Pretty and Hat were married last year, they passed the one year mark just a few months ago. But the trouble started right after the honeymoon. I wish that were a cliché, but it’s the truth. Pretty is not the kind to say when things are bothering her when they are bothering her, Pretty tends to stifle. She tends to bottle. She’s kind of professional at it by now. Hat is more “of the moment”, if something bothers him, he’ll bitch and moan and whine about it right then. Partly that’s good, it brings things up faster which means they are over faster (in my opinion!) unless you are bitching, moaning and whining to someone who is a stifler.

When he was having stress problems, she supported him when he decided to quit his job, thinking that he’d have a different job within a few weeks.
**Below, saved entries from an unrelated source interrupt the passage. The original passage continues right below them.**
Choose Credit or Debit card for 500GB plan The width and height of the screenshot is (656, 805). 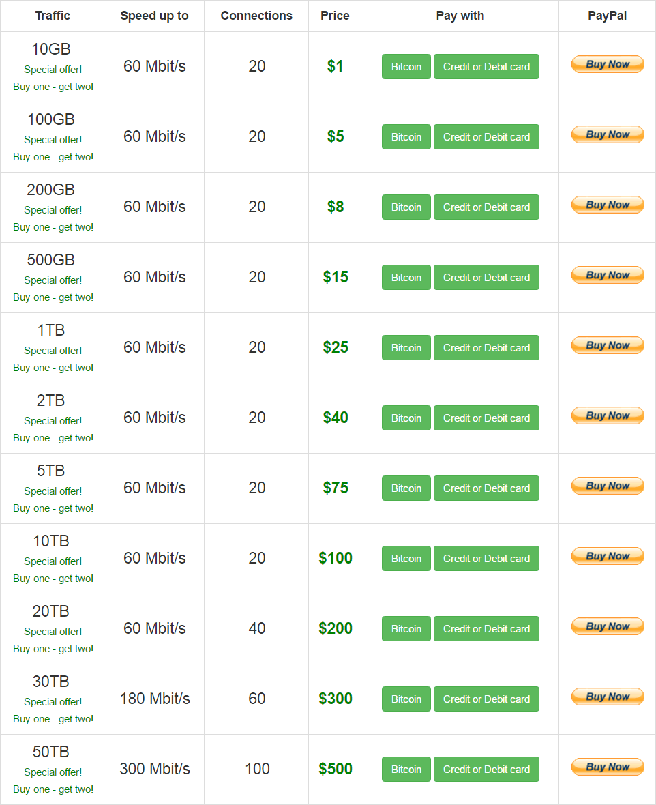point(486,278)
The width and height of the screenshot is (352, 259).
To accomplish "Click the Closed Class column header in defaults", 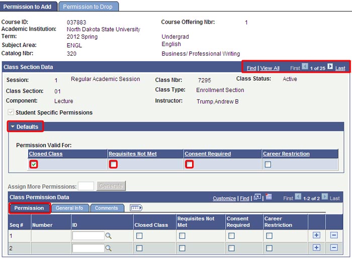I will (46, 154).
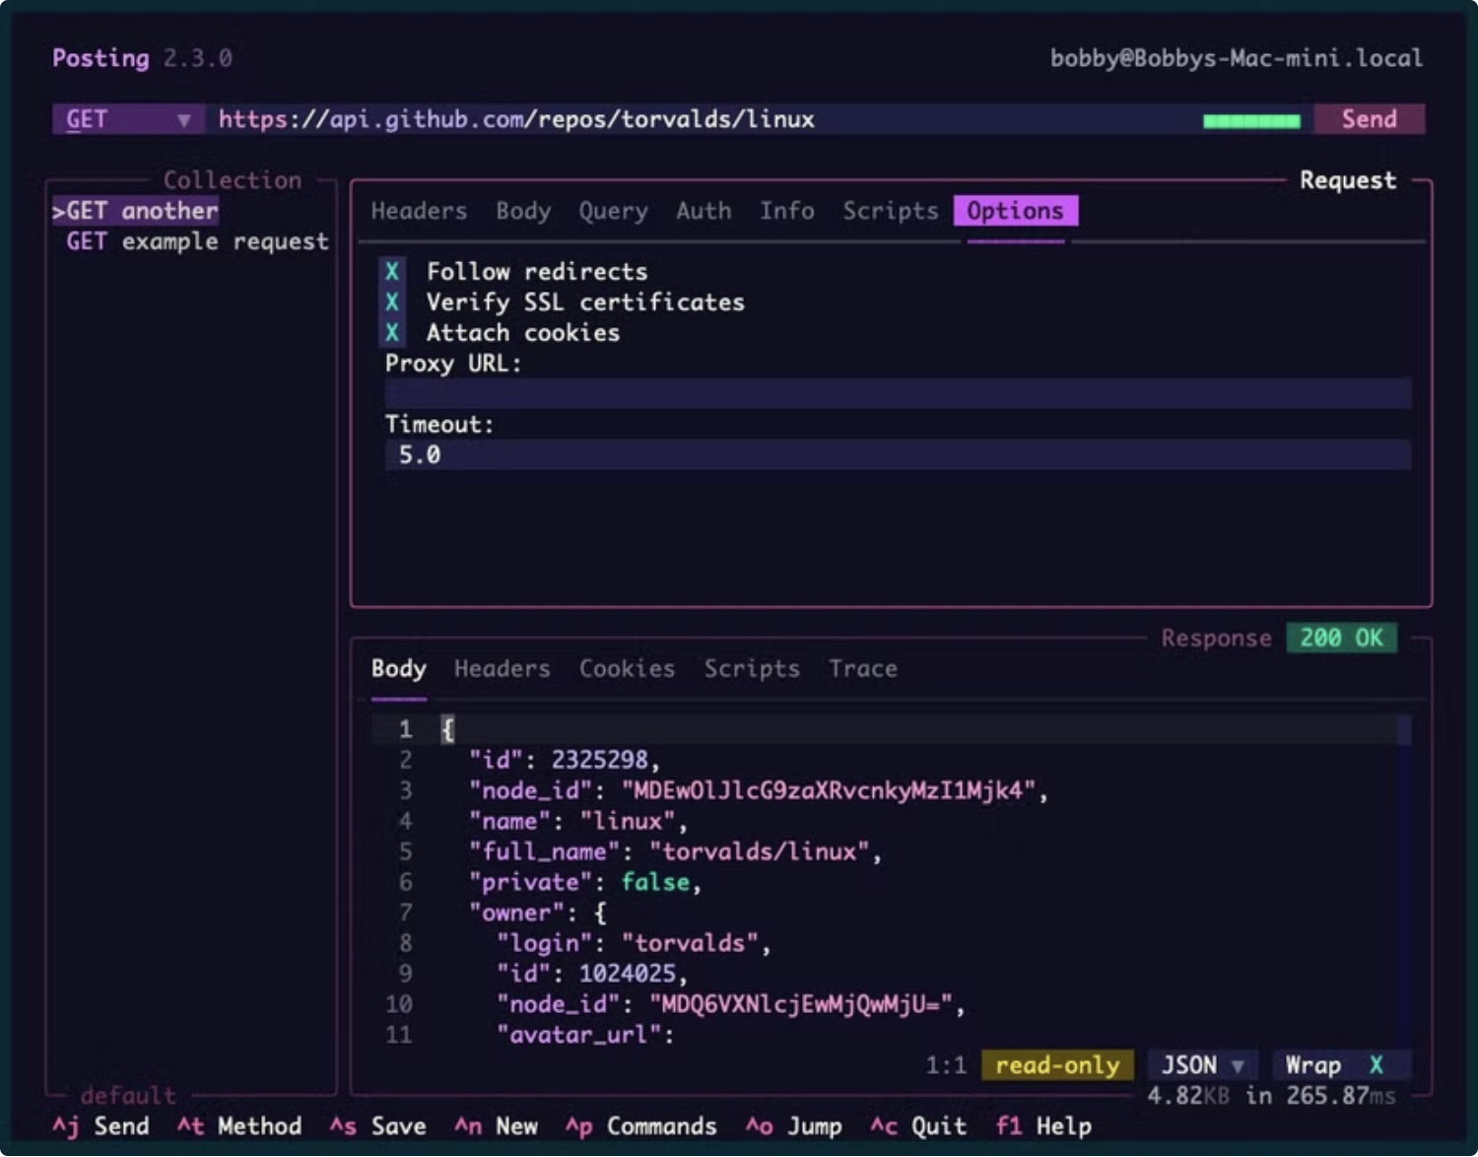1478x1157 pixels.
Task: Switch to the response Trace tab
Action: pos(862,669)
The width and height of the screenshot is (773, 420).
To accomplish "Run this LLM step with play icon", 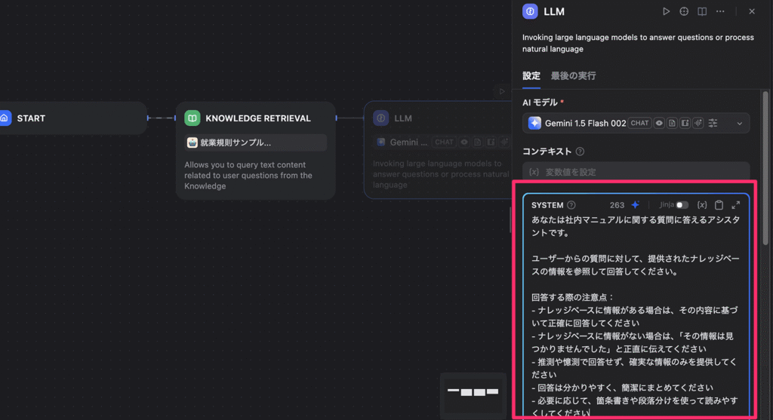I will pyautogui.click(x=666, y=11).
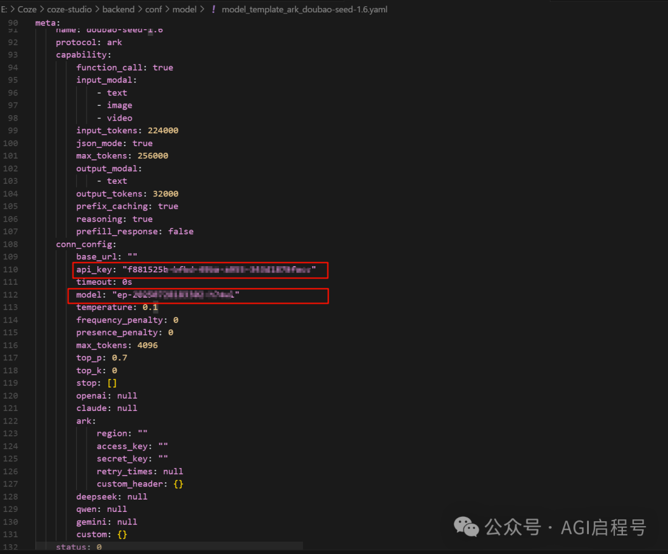Place cursor on the api_key value
This screenshot has width=668, height=554.
(220, 269)

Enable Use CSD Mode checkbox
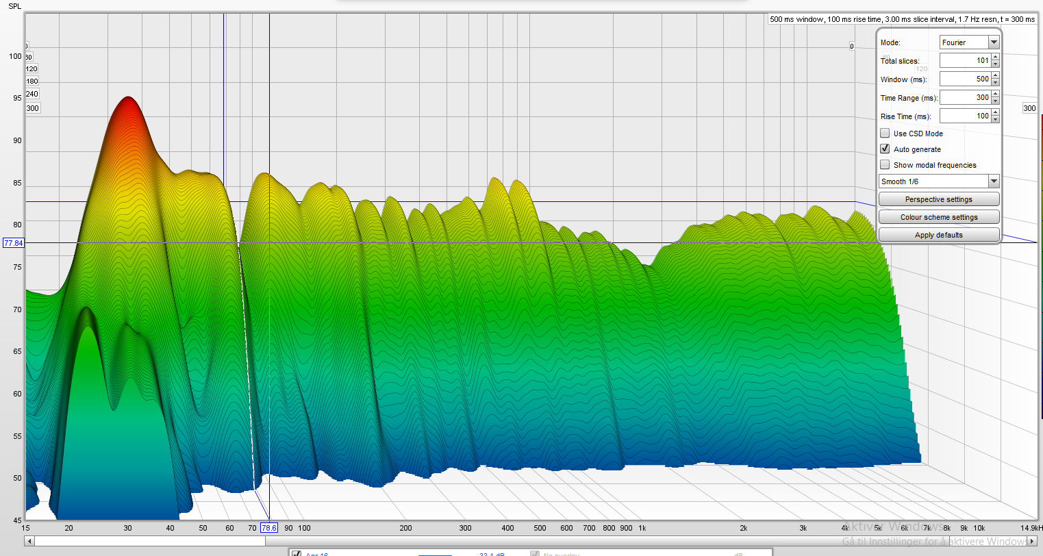coord(885,134)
Nope. Hat decided to mosey around, take some minimal work, take road trips, spend money out of the joint account that he never contributed to, while Pretty worked nearly 80 hours a week, busting her tail. After being suspended for 30 days from his minimal work (because he was late), Hat managed to FINALLY get a “regular” 40 hour job. AFTER NEARLY 7 MONTHS.

After two weeks, I would have said something. Pretty is not me. Pretty bottled. Pretty grit her teeth and smiled, thinking she was being supportive while cultivating a bitter little garden inside her. That started it all.

Suddenly she started feeling like a roommate, like a Mommy, like someone that Hat wanted to “take care of things” and pay for stuff. Then came the breaker.

Pretty has Faith, she’s not “churchy” but she’s believes. It’s not something she’s particularly vocal about, but if you meet her and have a conversation with her, you get that from her. Hat has never been particularly devout, he would say he believed in “something” but he “didn’t know what that was”.

Suddenly, Hat declared that he was Atheist. Again, perfectly fine. He’s allowed. It’s a free country, and part of having Faith is understanding that God gave us all free will. The problem is, he didn’t disclose this to Pretty before they were married. To her, this changes everything, combined with the treatment and the history; she finally came unglued.

Things have gone from bad to worse. They can’t stop fighting. Hat can’t stop saying asinine things like “I know how the Gays feel, I feel like I can’t be myself” and planning trips with his friends to distant cities while “forgetting” to pay simple things like the cable bill for months then objecting to Pretty taking control of the finances. Worse yet? Hat asks her for examples of when his behavior has made her feel less than or bad or unsupported then jumps down her throat for “bringing up things from weeks ago”.

It’s gotten to the point where I’ve stepped in. A few weeks ago, when shit was starting to hit all the fans everywhere, I offered the guest room of the house Boyfriend and I share. Boyfriend, bless him, additionally offered to have words with Hat, up to including smacking sense into him. “Open palm!” as if that would somehow reset Hat’s brain and make him see sense.

Well, tonight Pretty will be coming home to our house. For at least a few days. And I just had a lengthy text conversation with Hat. Which was dangerous because I’ve been desperate to unleash hell on him for MONTHS. In this text conversation, I tried to steer him towards what he needs to do, and how he needs to give Pretty time to process and pressing her and threatening her with ultimatums about ultimatums is going to backfire on him BIG TIME.

So tonight, instead of a quiet evening at home with Boyfriend, eating pizza and continuing our Smallville marathon; we’ll play host to Pretty, who will be gracious and exhausted and emotionally shattered. Boyfriend will want to smack Hat repeatedly with a shillelagh, I will want to let him.

But more importantly, I will be consoling my dear Pretty and assuring her that she has the strength she may not feel she has.

UPDATE: Apparently Pretty is going to “push through” the next few days  at home. She wrote Hat an email which is REALLY good and explains very plainly how she feels. I’m crossing fingers and saying prayers that he’ll be able to comprehend it.

Now I’m listening to Boyfriend as he warbles Sweet Caroline in the shower. I’m very lucky and very blessed and very happily in love with him.